Masking video backgrounds with Apple DepthPro and PyTorch

By Robert Russell

February 19, 2025 - 6 minutes read - 1159 words

Last year I wrote about loading and saving video in a Jupyter Notebook for frame-by-frame processing with PyTorch. Today I’d like to explain more of the actual image processing that motivated me. It started from tinkering with Apple’s Depth Pro model. I just wanted to see how it performed with some arbitrary video and maybe use it to separate the background from the foreground.

Today I’ll focus on just two main tasks that differ from the last notebook:

Using the Apple DepthPro model
Relevant UI controls

Using the Apple DepthPro model

DepthPro is a monocular depth model, meaning it infers depth for each pixel in a single still image.

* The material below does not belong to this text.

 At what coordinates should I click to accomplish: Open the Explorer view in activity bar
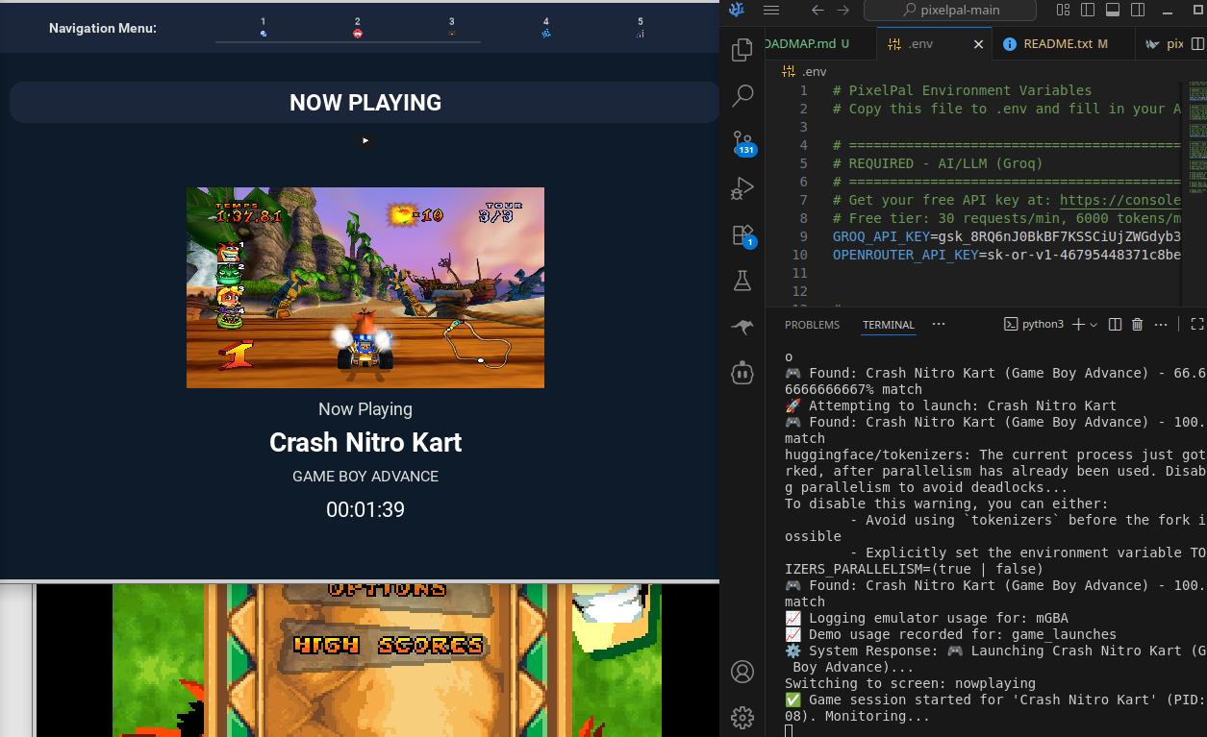(742, 50)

The repo includes example code which loads an image, runs it through the model, and then saves the output as a depth map. There’s also a paper I haven’t read - Depth Pro: Sharp Monocular Metric Depth in Less Than a Second.

The example code is fine for testing out a few still images. I’m interested in processing video though. And as I described in my previous post, I also really want an interface that encourages interactive exploration. A responsive environment to play with the code is just more fun. So I spent some time on interactive UI elements and, to keep things speedy, caching function results.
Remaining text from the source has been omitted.